Wednesday, July 10, 2024

GoodRight

Doing good is harder than not.

Adopting good habits is more difficult than the opposite.

Choosing service over self-interest is an extremely onerous commitment.

Creating ecologically sustainable systems is tougher than consumptive practice.

Insisting on fairness and respectfulness is more challenging than deferring to privilege.

If doing good is such a tough slog, why would we go to the trouble? 

Because doing Good is the Right thing to do.

We are not alone in the journey. Now is an excellent time to push the process.

Sunday, July 7, 2024

DisasterFoilers

We make thousands of decisions each day. The higher up the leadership ladder we reside, the number of decisions grows.

Well-crafted policy and ethical judgment are key to making sound and consequential decisions. Those are foundational to efficacious day-to-day operations.  

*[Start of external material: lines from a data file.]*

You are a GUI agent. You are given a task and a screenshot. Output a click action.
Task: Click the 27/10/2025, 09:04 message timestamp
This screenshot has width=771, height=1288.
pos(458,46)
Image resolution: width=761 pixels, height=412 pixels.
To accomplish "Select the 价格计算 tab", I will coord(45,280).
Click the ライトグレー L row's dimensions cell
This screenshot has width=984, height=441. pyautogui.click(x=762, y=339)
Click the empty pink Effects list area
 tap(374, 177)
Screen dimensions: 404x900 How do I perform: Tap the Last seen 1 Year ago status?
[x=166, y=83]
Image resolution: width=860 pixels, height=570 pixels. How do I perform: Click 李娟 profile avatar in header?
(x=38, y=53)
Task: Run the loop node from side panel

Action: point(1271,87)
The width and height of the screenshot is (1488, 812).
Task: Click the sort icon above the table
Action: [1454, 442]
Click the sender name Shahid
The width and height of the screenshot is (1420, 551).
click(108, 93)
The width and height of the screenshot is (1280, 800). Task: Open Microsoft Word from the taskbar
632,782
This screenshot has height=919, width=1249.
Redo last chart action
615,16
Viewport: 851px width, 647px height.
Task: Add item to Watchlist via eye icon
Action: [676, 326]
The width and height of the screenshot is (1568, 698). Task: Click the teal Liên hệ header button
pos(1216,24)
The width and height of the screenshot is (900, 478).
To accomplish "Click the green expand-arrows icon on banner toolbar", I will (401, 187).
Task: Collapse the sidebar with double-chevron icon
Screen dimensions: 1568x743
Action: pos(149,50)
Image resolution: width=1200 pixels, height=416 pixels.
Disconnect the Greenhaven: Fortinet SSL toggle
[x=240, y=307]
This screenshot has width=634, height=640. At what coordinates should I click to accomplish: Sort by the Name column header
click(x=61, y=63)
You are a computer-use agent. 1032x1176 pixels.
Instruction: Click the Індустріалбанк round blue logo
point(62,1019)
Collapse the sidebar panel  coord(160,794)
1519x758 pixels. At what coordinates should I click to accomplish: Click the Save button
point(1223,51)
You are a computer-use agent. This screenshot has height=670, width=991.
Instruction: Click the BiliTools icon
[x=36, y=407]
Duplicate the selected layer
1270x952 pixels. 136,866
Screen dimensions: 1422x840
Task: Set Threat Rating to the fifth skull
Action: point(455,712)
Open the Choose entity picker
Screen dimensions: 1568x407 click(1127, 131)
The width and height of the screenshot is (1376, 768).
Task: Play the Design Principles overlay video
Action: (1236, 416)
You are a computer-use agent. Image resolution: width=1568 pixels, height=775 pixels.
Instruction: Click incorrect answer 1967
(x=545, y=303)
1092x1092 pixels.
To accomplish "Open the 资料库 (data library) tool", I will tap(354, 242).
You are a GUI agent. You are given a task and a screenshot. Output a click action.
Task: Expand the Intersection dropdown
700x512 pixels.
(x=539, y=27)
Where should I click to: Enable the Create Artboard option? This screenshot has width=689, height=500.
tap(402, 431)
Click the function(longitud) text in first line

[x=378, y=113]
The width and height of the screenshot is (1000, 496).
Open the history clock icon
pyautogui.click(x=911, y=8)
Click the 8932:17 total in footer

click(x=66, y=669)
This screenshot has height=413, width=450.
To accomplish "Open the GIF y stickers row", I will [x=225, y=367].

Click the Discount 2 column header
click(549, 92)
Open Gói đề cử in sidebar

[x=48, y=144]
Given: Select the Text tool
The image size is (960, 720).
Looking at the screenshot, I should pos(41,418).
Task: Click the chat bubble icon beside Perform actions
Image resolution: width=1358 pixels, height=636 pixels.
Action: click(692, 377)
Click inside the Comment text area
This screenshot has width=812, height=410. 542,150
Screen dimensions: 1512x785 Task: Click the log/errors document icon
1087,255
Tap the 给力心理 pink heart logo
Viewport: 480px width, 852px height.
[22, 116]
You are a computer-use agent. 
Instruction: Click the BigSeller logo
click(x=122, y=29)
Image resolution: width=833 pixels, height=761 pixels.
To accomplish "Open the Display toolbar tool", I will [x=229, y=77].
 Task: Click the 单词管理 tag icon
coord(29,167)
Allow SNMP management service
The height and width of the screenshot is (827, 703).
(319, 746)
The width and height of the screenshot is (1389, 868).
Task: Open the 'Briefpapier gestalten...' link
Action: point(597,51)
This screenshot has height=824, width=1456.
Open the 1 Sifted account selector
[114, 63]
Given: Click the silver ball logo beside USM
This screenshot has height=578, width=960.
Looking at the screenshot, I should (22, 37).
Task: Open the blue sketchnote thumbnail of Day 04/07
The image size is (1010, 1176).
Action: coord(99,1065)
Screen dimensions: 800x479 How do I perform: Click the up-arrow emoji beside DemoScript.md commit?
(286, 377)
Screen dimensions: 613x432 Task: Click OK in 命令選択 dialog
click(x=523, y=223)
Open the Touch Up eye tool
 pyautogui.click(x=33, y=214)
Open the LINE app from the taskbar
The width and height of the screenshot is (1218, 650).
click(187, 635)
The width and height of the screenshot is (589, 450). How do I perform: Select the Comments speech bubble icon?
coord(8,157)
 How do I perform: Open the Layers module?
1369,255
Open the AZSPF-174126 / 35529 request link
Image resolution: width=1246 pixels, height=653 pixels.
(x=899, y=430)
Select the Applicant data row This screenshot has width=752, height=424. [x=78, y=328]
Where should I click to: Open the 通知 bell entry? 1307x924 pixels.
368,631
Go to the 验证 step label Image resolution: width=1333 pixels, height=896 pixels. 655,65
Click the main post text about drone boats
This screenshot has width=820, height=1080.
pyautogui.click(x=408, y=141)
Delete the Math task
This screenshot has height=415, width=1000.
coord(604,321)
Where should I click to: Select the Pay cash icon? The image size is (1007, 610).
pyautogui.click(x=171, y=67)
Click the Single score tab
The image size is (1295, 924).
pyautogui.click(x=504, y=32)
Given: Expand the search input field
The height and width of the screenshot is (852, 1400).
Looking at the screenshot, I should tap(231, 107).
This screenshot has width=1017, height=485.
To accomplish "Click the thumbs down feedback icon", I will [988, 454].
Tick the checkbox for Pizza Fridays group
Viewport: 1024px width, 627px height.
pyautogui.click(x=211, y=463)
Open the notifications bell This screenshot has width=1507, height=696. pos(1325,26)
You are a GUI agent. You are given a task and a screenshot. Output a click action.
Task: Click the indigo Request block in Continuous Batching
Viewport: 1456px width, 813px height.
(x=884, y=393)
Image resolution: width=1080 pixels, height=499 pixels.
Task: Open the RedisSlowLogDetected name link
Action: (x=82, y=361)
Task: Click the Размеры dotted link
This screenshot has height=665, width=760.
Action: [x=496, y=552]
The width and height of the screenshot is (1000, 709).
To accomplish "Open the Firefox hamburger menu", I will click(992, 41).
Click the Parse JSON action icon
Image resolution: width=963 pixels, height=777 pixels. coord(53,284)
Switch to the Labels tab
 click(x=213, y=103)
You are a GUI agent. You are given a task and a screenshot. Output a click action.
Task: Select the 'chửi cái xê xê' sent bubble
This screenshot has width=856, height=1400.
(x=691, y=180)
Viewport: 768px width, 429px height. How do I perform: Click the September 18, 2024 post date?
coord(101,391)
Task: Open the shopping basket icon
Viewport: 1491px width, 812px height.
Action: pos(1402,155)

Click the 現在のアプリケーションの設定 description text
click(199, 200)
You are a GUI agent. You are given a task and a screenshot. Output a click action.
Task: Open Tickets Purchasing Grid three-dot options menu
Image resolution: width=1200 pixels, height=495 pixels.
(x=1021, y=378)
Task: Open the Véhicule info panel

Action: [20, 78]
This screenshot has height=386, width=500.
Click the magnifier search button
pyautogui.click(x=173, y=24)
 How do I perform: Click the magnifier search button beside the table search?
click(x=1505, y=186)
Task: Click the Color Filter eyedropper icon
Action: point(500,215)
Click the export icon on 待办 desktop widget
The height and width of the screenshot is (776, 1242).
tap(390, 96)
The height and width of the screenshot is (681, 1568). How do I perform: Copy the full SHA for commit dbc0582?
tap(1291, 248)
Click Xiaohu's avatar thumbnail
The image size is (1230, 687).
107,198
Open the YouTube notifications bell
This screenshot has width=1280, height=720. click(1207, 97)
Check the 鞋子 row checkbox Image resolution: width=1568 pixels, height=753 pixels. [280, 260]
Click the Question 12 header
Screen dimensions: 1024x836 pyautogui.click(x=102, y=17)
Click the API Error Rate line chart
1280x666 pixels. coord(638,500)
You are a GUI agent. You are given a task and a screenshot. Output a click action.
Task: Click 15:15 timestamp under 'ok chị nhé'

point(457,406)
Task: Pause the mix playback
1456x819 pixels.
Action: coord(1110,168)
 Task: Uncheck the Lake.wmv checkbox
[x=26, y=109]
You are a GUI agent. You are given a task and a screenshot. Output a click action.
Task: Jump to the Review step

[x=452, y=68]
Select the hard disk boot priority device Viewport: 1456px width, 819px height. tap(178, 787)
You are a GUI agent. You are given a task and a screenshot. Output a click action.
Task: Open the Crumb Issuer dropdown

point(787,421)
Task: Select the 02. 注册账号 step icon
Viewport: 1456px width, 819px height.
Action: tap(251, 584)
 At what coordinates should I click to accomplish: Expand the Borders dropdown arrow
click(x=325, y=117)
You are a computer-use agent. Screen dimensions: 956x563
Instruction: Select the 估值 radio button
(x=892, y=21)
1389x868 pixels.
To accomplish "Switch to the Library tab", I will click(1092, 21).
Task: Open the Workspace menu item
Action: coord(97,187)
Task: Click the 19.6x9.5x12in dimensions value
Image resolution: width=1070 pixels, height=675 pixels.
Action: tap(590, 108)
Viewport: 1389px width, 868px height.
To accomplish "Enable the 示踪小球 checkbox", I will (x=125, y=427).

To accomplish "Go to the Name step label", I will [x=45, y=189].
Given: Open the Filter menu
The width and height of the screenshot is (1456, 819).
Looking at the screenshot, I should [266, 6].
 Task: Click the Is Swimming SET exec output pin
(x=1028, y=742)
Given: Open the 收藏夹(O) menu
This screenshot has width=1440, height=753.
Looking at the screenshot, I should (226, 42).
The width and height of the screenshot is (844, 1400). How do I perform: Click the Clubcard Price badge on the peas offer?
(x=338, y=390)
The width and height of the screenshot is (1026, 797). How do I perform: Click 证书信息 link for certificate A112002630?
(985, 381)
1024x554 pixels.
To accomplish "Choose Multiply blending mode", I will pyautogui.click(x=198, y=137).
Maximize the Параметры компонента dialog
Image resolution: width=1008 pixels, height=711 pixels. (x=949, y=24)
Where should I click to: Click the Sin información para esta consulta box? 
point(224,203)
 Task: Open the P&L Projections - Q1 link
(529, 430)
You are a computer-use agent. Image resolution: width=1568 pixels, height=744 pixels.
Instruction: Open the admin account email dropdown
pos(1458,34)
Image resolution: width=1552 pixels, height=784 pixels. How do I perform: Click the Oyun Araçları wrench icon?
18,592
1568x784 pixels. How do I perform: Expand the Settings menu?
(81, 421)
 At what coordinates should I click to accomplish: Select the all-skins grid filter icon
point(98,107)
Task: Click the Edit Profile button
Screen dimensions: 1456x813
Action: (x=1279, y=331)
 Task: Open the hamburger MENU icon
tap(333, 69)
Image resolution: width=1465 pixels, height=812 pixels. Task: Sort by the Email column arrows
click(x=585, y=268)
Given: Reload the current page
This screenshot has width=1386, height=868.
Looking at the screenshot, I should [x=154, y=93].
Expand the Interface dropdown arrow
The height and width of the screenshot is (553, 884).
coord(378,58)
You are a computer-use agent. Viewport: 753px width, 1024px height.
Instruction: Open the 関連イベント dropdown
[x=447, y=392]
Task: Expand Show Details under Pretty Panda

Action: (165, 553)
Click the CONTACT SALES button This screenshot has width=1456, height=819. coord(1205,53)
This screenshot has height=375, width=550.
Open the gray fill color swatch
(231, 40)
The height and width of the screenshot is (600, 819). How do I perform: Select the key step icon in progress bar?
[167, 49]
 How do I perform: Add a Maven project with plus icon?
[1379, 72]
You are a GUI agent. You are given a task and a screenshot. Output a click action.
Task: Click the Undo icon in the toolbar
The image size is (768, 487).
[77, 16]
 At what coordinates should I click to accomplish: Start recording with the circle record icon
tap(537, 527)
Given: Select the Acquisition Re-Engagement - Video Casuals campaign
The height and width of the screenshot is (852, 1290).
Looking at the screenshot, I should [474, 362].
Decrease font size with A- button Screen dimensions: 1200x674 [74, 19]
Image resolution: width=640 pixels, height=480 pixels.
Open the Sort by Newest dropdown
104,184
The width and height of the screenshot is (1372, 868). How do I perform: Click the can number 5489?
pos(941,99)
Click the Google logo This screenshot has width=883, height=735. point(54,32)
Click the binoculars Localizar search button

Crises, however, have a nasty way of shouldering themselves into our workdays. Rarely do those issues rise to the the level of true emergencies; but, sometimes they do.

Two variables that almost always result in either poor or less-than-optimal decisions are Fear and Urgency. When we are making decisions grounded in either of those we are at great risk of making mistakes. 

The best antidote to that "Fear-Urgency disease" is to practice diligently, as a team, the craft of forecasting and anticipating. When the "surprises" don't really surprise us, we are in much better position to make sound and beneficial decisions. Disaster(s) foiled!

Tuesday, July 2, 2024

Grit

I recently read Grit: The Power of Passion and Perseverance by Angela Duckworth (2018). This book has been the subject of much chatter in recent years.

 

My top takeaways:


·       Showing up………is a large part of the battle. (Dr. Mike Moses taught that it’s at least 90% of the outcome.)

·       Talent x Effort = Skill _ Skill x Effort = Achievement

·       Enthusiasm is quite common. Endurance is the rarity.

·       The genesis of passion is authentically enjoying what you do (or are doing).

·       Purpose ripens passion.

·       Experts don’t just practice, they practice deliberately.

·       Almost any occupation can be a job, or a career, or a calling.

·       Purpose…..is our WHY?

·       A bad day is a terrible time to quit.

·       Grit can be an element of culture.

 

My favorite quotes:

 

“Talent is how quickly your skills improve when you invest effort. Achievement is what happens when you take your acquired skills and use them.” (p. 42)

 

“Grit is about holding the same top-level goal for a very long time.” (p. 64)

 

“One form of perseverance is the daily discipline of trying to do things better than we did yesterday.” (p. 91)

 

“For the beginner, novelty is anything that hasn’t been encountered before. For the expert, novelty is nuance.” (p. 114)

 

“Author and activist James Baldwin once put it this way: ‘Children have never been very good at listening to their elders, but they have never failed to imitate them.’” (p. 183)

 

“My husband Jason and I are raising our girls according to the Hard Thing Rule: Do something that requires deliberate practice, don’t quit in the middle of the season or the semester, and pick the hard thing yourself.” (p. 278)

 

 

This book was every bit as good as the chatter it has generated would suggest.